Will you output the entries below exactly, skipping every image they contain?

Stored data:
= Beginning of Section =

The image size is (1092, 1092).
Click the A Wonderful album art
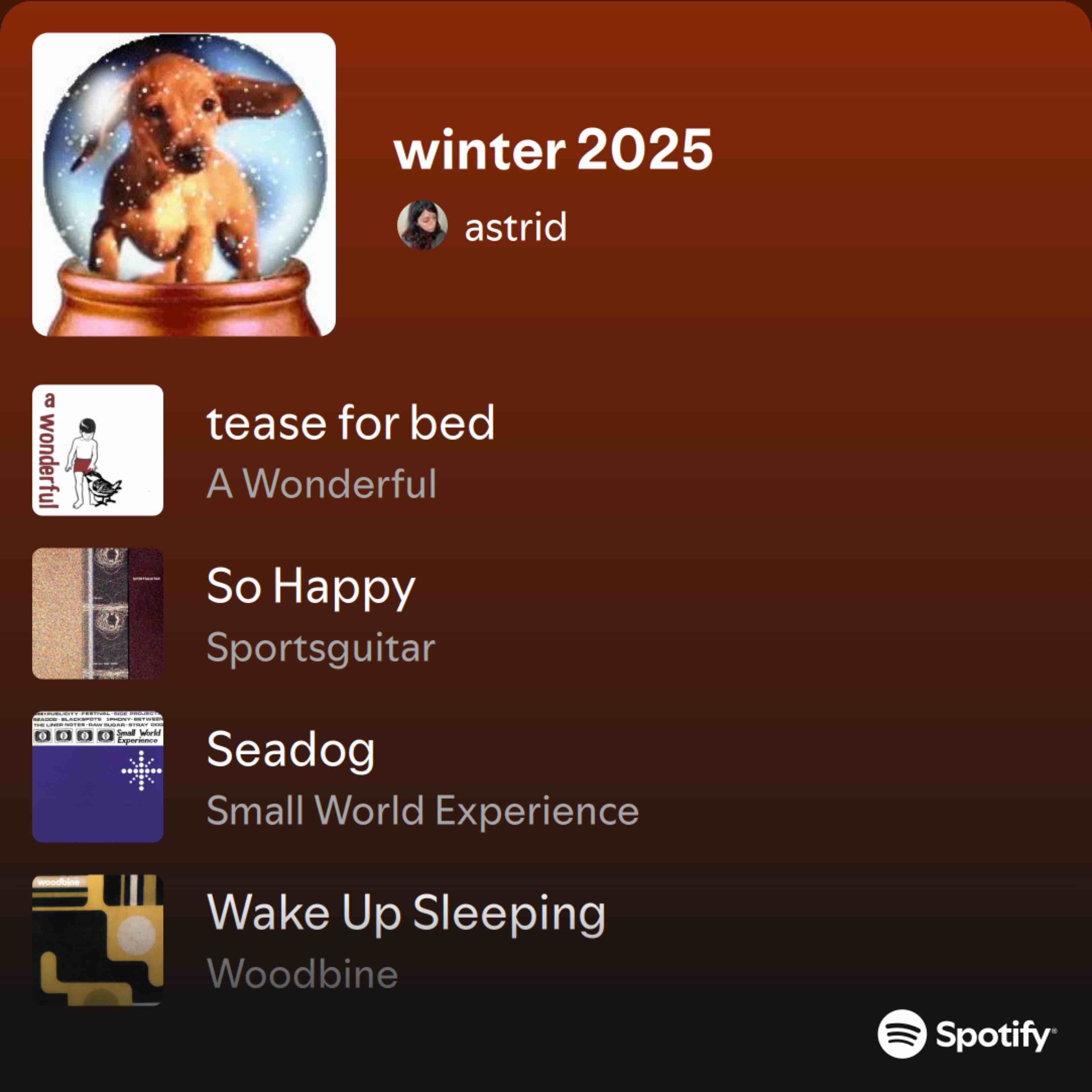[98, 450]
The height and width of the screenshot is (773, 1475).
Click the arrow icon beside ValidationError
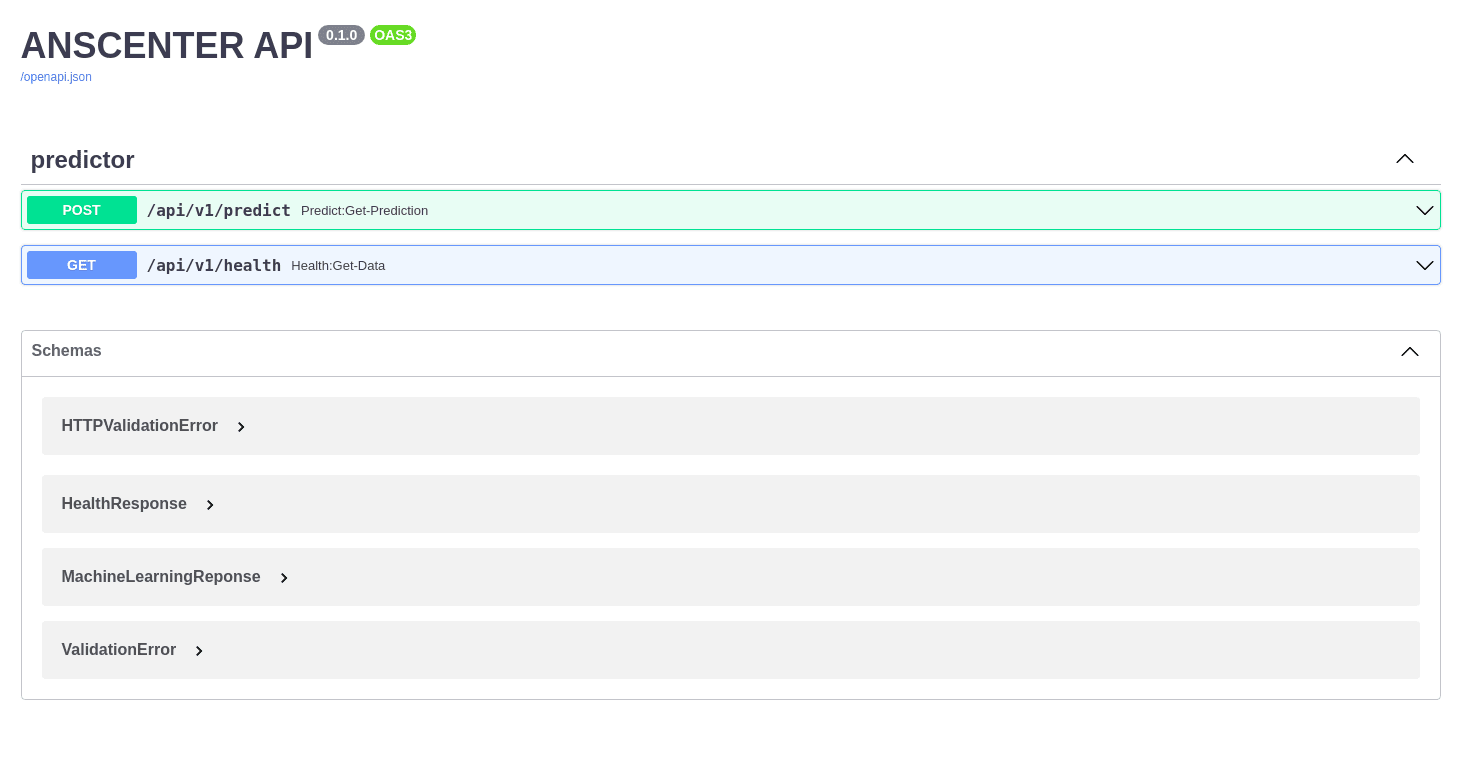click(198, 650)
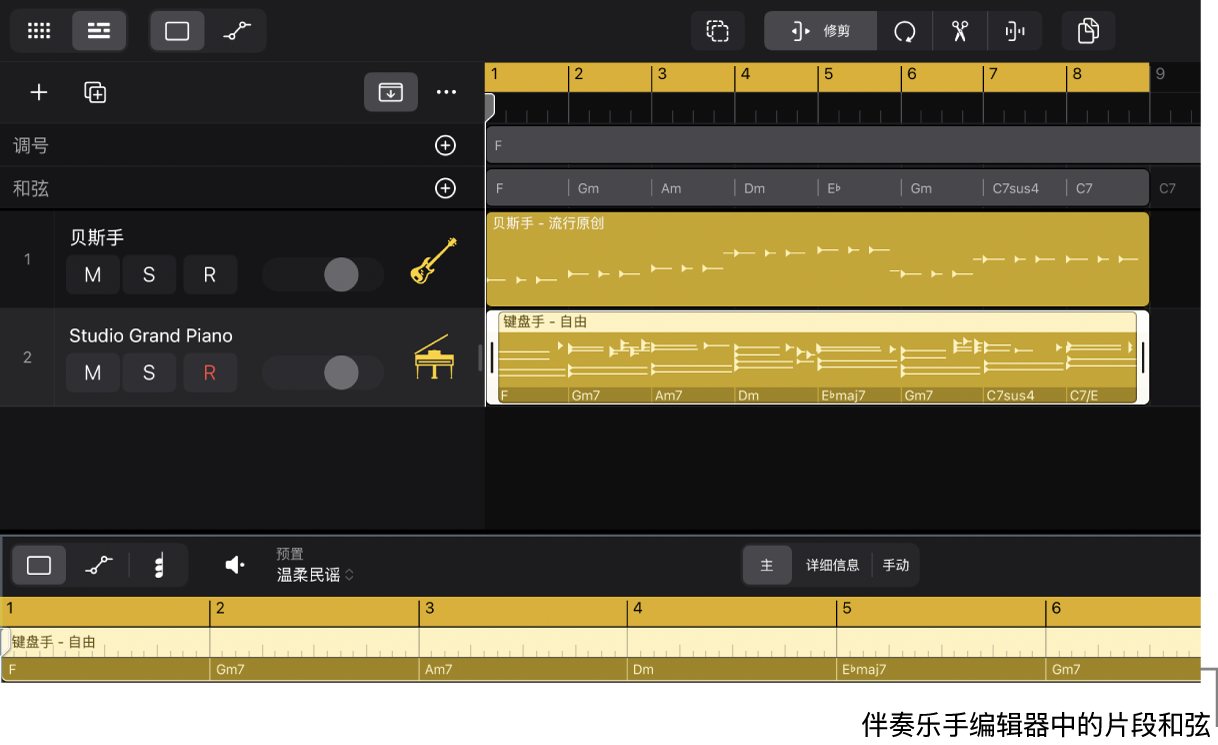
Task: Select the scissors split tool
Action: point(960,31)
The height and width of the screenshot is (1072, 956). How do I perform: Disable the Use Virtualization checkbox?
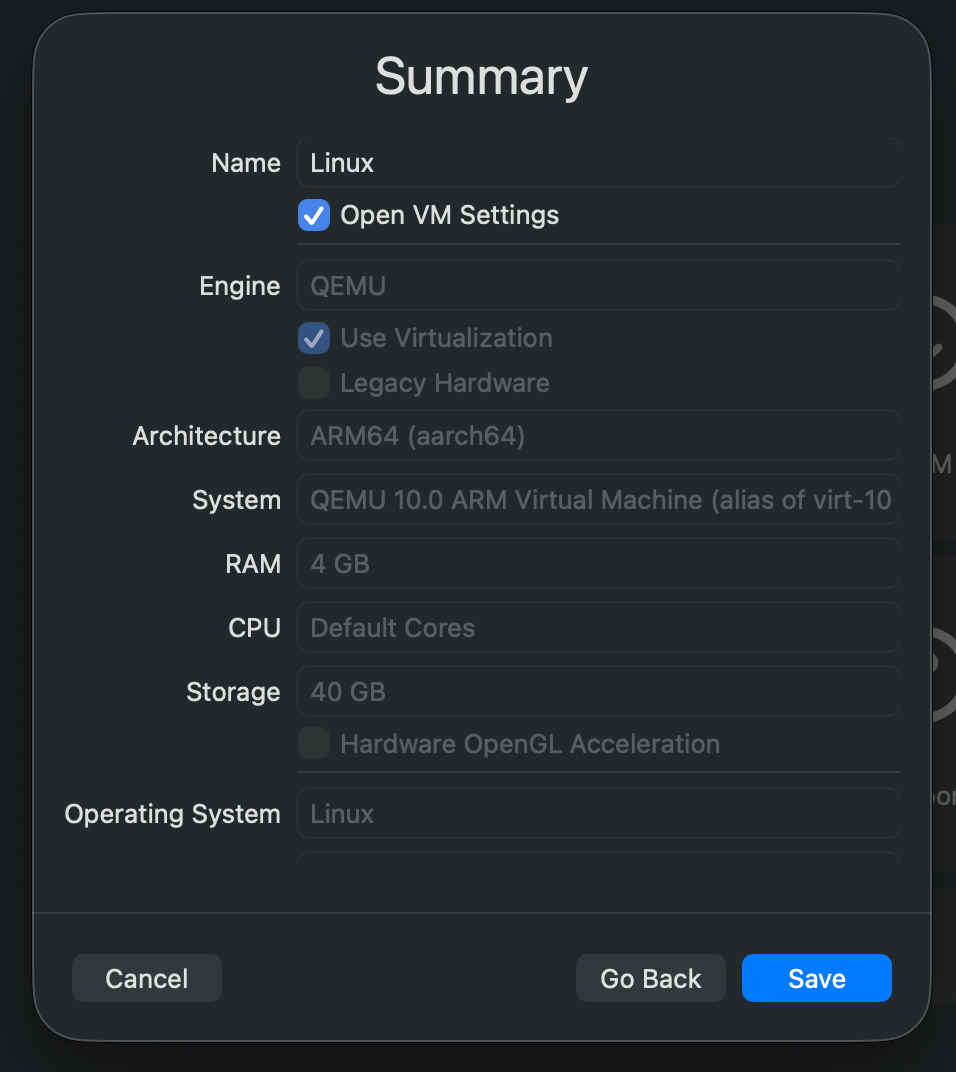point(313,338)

= End of Section =

- [Task solution]:
The image size is (1092, 1092).
Click the A Wonderful album art
[98, 450]
The height and width of the screenshot is (773, 1475).
Click the arrow icon beside ValidationError
click(198, 650)
Task: Select the scissors split tool
Action: point(960,31)
The height and width of the screenshot is (1072, 956). How do I perform: Disable the Use Virtualization checkbox?
point(313,338)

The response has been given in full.